DATASET EXCERPTS
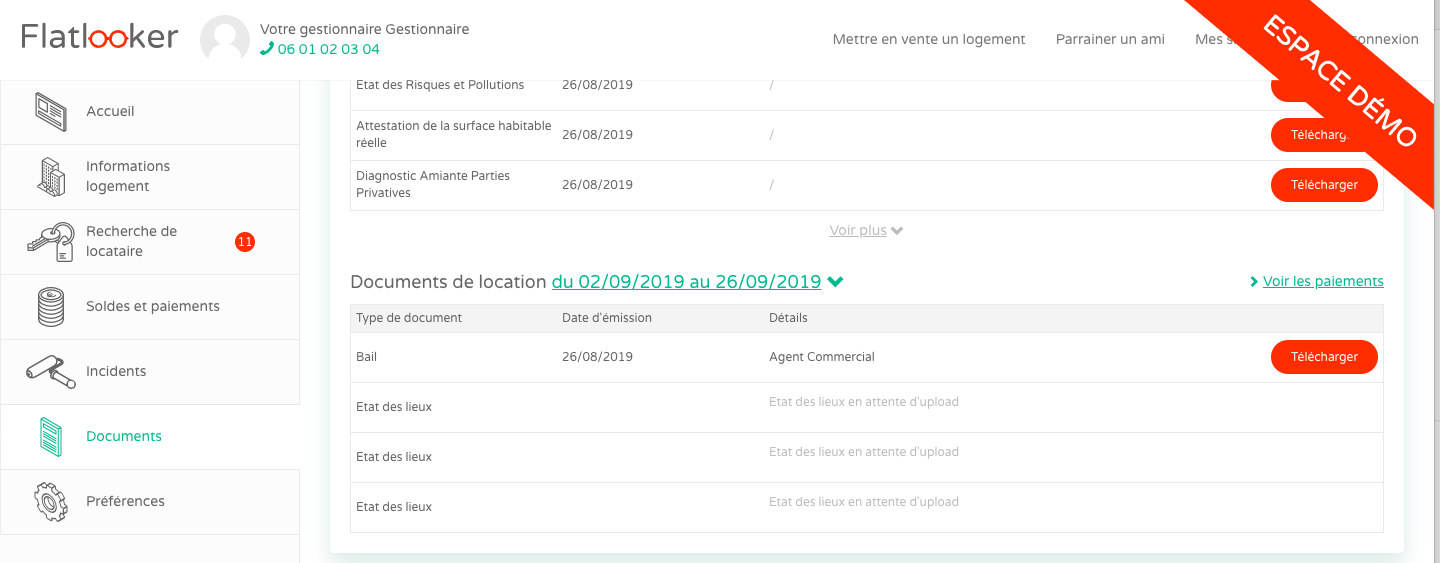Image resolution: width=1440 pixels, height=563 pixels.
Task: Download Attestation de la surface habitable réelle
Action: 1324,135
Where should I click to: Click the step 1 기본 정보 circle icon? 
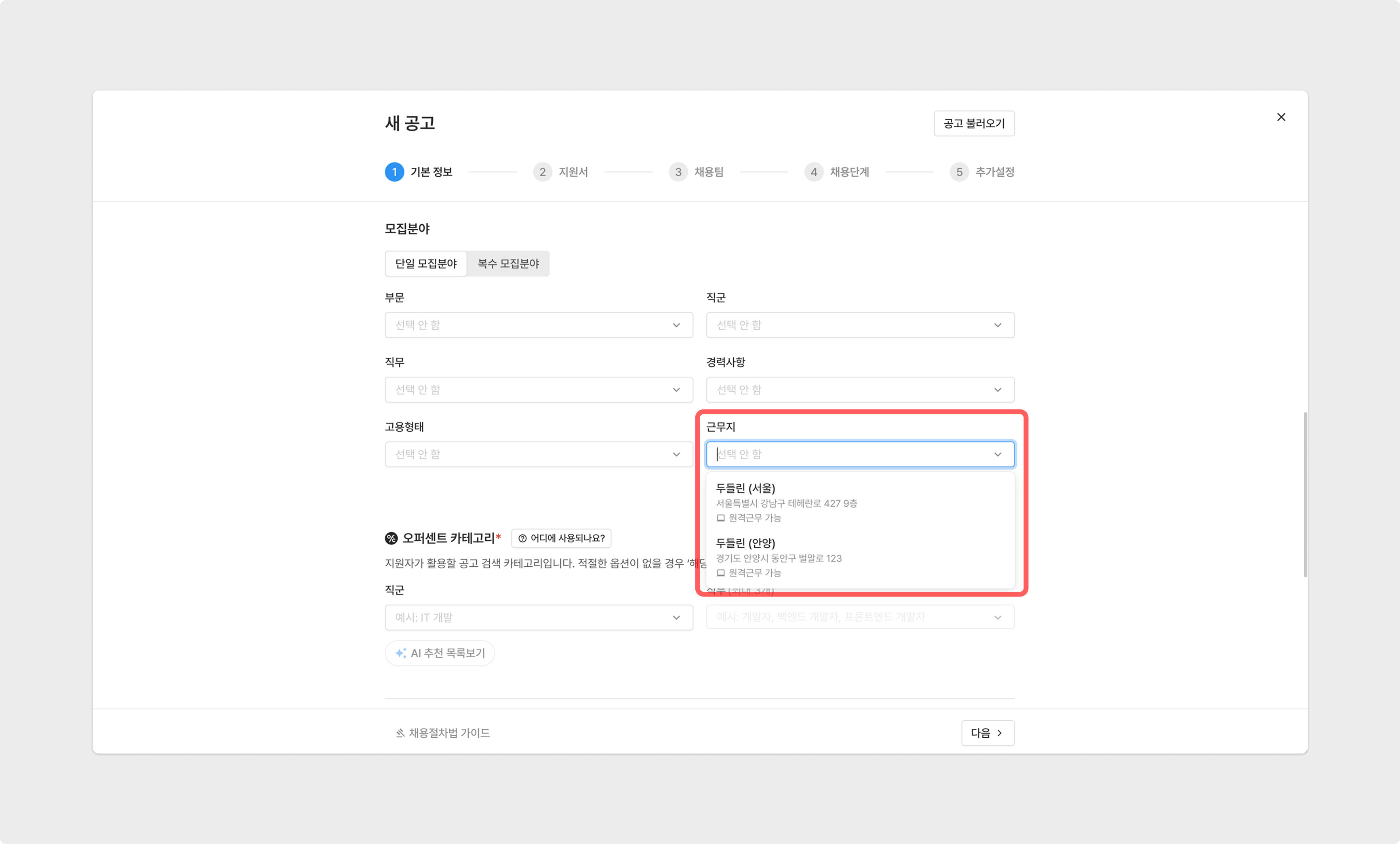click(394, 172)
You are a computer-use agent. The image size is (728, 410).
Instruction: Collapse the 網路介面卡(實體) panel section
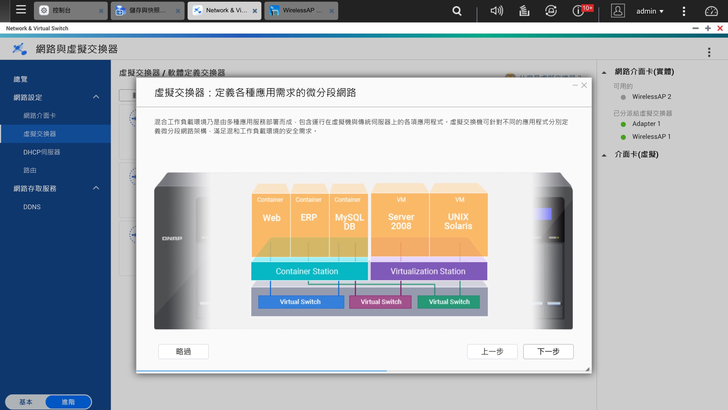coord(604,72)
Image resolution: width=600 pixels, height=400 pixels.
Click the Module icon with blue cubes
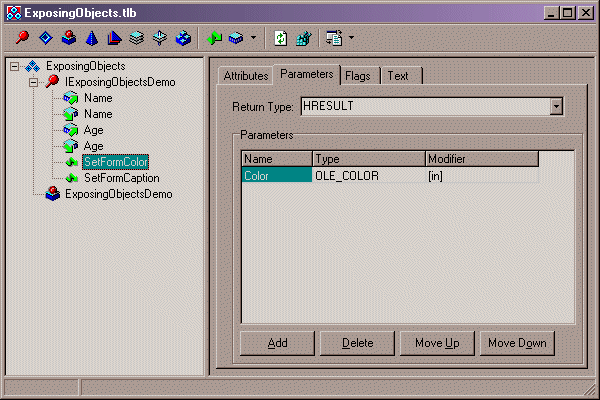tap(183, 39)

...

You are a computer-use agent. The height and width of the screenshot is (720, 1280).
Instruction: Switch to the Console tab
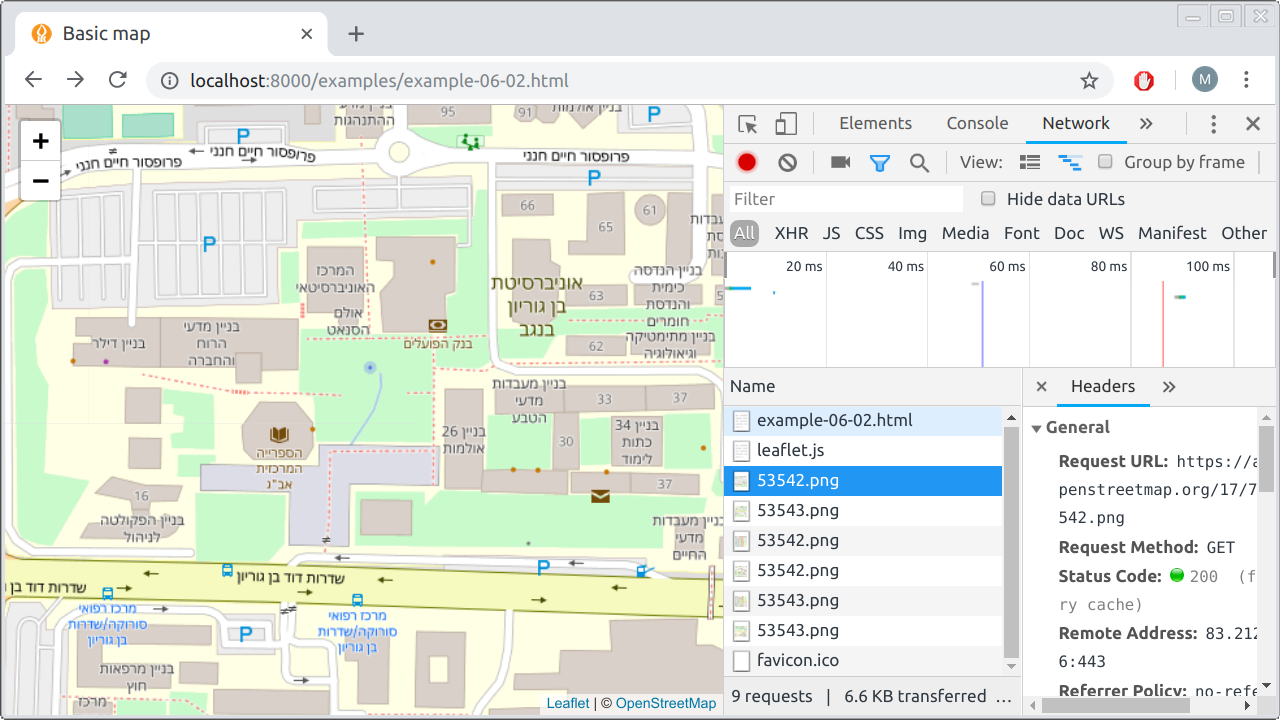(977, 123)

TASK DIRECTIONS
Reproduce the entries beginning with the line that contains "Where should I" and continuing through the line that contains "tap(183, 39)", substituting "button" for "icon" and leaving everything else unchanged. Omit the pictures from your answer.

ANSWER IN FULL
Where should I click to: Click the step 1 기본 정보 circle button? 
click(394, 172)
You are a computer-use agent. The image size is (728, 410).
Instruction: Collapse the 網路介面卡(實體) panel section
coord(604,72)
Image resolution: width=600 pixels, height=400 pixels.
Click the Module button with blue cubes
tap(183, 39)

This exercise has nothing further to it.